# does ARM receive security updates in source code form?



## Swapjim (Nov 29, 2016)

I know that the ARM port is Tier 2 and this means that there are no official releases or binary packages.

However, when Tier 1 platforms receive a security update, does ARM receive it too, in source code form? Can I simply recompile and have the patched version?


----------



## Phishfry (Nov 29, 2016)

I think that release patches are simply that. Patches to source of a release. So yes you can patch ARM.
The patches are released by the security team.
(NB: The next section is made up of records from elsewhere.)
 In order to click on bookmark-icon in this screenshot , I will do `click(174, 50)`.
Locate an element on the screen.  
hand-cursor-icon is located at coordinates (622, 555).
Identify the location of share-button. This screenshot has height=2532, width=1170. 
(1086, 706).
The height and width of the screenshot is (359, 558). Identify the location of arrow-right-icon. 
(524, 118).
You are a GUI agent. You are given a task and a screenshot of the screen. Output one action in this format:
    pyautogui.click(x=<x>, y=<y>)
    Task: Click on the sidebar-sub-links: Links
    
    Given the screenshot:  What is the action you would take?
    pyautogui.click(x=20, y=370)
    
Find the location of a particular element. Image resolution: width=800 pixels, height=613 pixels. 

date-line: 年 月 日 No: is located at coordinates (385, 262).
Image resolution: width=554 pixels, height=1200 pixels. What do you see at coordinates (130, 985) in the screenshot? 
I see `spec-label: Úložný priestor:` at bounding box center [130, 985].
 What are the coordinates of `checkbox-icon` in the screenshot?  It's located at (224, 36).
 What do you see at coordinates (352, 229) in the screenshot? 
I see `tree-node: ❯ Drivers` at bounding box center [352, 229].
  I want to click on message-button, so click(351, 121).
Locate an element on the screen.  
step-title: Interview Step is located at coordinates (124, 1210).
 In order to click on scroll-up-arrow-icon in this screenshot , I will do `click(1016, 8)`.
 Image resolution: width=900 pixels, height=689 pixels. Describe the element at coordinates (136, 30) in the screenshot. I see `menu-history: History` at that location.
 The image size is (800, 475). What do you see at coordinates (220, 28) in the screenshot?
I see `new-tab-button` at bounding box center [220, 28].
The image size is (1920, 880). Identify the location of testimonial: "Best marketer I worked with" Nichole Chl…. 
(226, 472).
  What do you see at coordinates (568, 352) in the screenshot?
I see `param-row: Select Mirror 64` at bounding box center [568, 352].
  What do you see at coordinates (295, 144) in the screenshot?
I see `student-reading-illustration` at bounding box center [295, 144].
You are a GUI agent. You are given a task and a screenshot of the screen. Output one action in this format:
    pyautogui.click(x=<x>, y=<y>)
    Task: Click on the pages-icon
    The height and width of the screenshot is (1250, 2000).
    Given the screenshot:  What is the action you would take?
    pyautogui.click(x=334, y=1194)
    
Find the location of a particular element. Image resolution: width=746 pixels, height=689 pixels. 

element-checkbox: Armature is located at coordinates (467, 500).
FreeBSD 11 is at p3 currently.
I don't think freebsd-update works on ARM so you might have to manually apply the patches and recompile.
This can be time consuming and requires a 16GB microSD.

You could use a crochet build box on patched source to build patched images for deployment.
This would require a strategy for locally saved data on device.


----------



## Phishfry (Nov 29, 2016)

Another thread with a similar question.
https://forums.freebsd.org/threads/57911/


----------



## kpa (Nov 29, 2016)

Yes, the security patches are applied on all platforms where they matter including ARM. You don't want to use the patches from the security advisories manually because they are already included in the corresponding releng branch, for example if you want to update your ARM system running 11.0-RELEASE with the latest security patches you should fetch the sources from https://svn.freebsd.org/base/releng/11.0 and use them to compile a new version of the OS and install it.


----------



## Phishfry (Nov 29, 2016)

I see so the /base/release folder is the frozen release and /base/releng/ is the patched release .


----------



## kpa (Nov 29, 2016)

Phishfry said:


> I see so the /base/release folder is the frozen release and /base/releng/ is the patched release .



The release paths are what are called "tags" in revision control lingo:

https://en.wikipedia.org/wiki/Revision_tag

SVN doesn't however implement tags at all, instead what you have to do is make a new branch with `svn copy` and freeze it by agreeing that the new branch gets no updates.

Normally by convention SVN repositories have a /tags directory for storing those tagged versions but in FreeBSD's case the base system repository uses a different convention by using the release/* directories.


----------



## Swapjim (Nov 30, 2016)

For now, this sounds more than what I'd like to invest in time and effort. Maybe I'll reconsider but I read that the next version will bring ARM64 in Tier 1, so we're very close to that!

Thanks guys!


----------